Exercise: Pull every line containing the word "Open" out of the material below.

Supplied information:

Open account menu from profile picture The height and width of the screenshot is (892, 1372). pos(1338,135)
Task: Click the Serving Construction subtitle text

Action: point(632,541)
* * *
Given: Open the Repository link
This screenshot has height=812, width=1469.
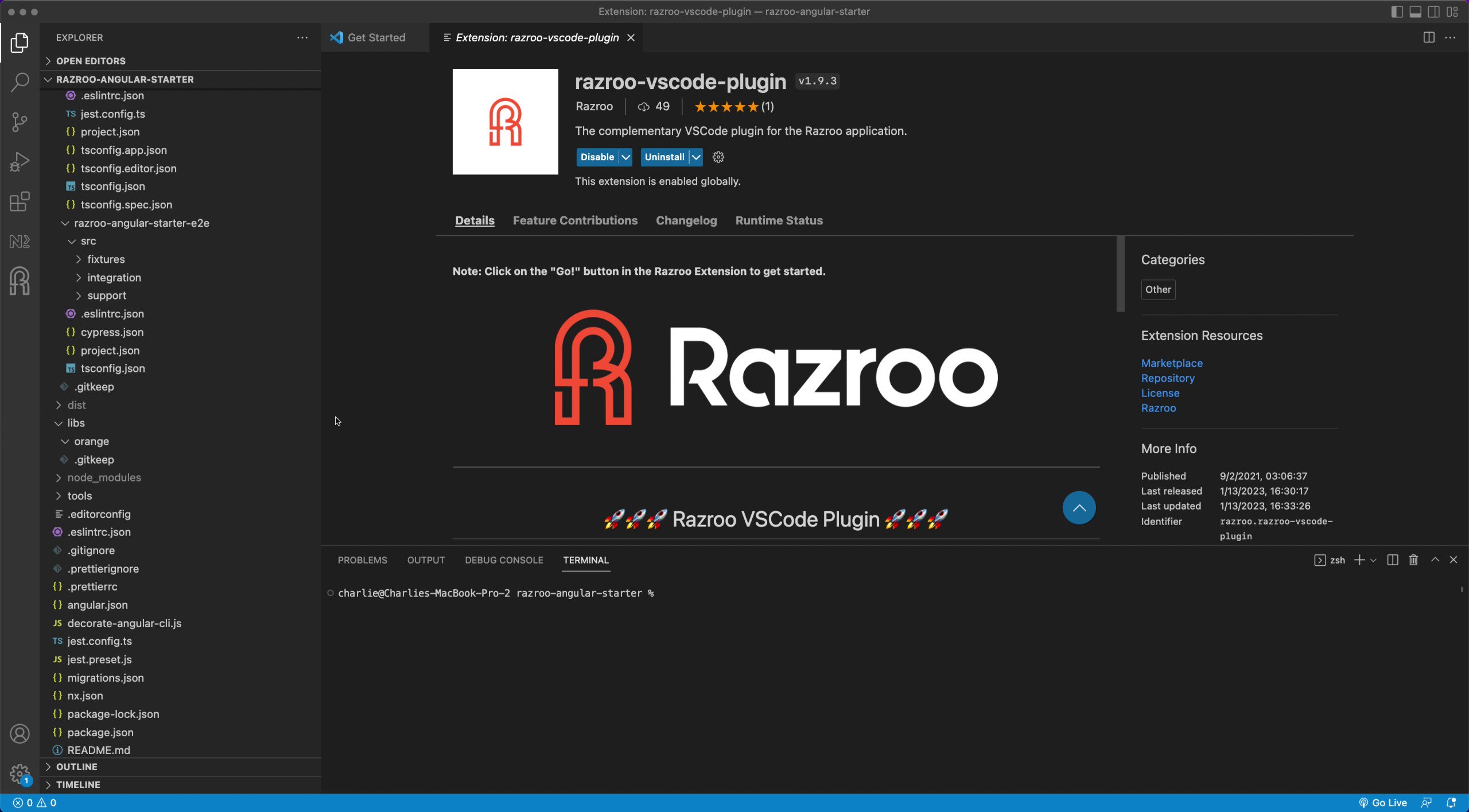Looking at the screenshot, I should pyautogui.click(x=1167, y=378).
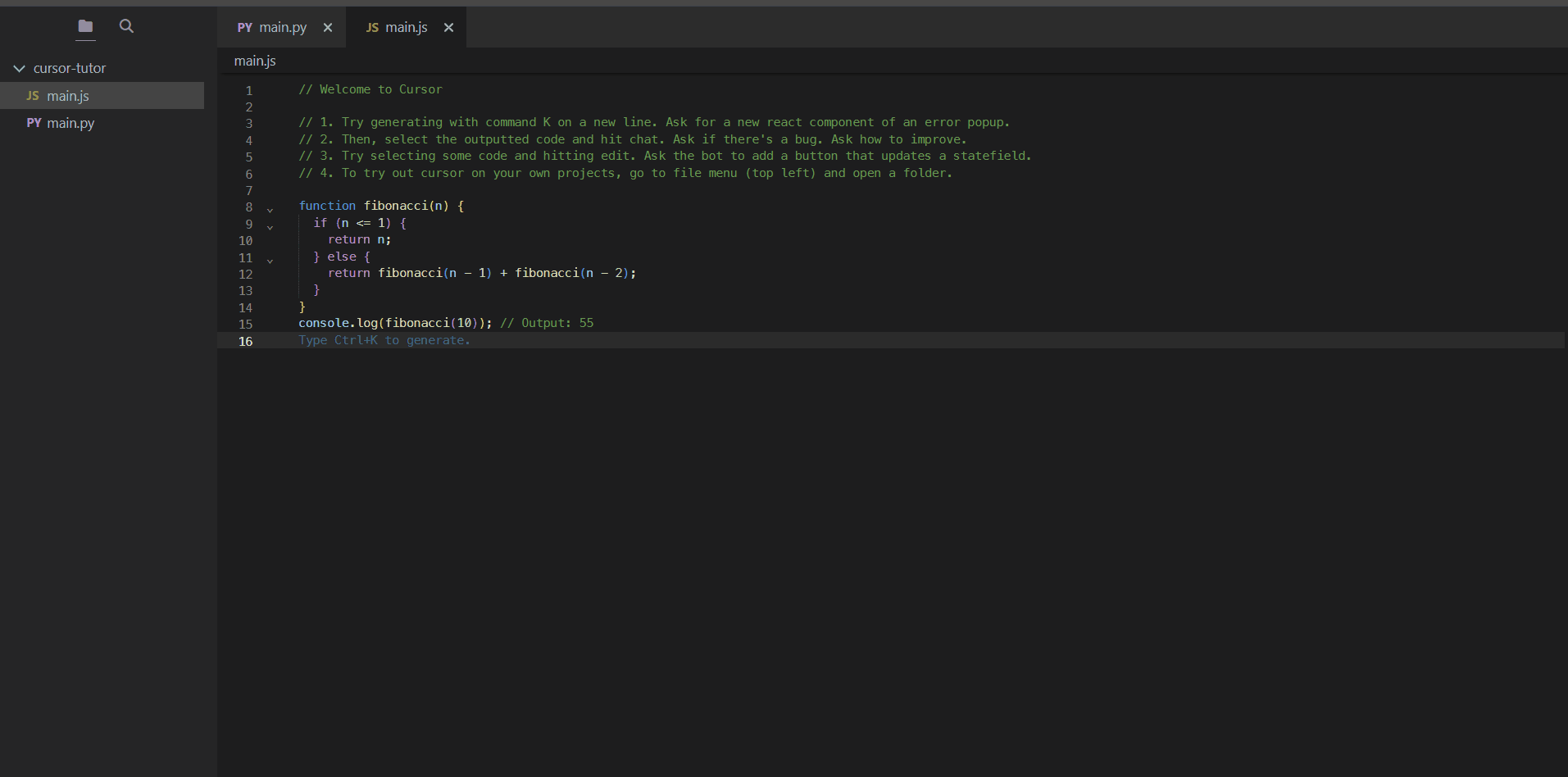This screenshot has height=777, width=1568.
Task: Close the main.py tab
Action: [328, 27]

Output below:
Open account menu from profile picture The height and width of the screenshot is (892, 1372). pos(1338,135)
Given: Open the Repository link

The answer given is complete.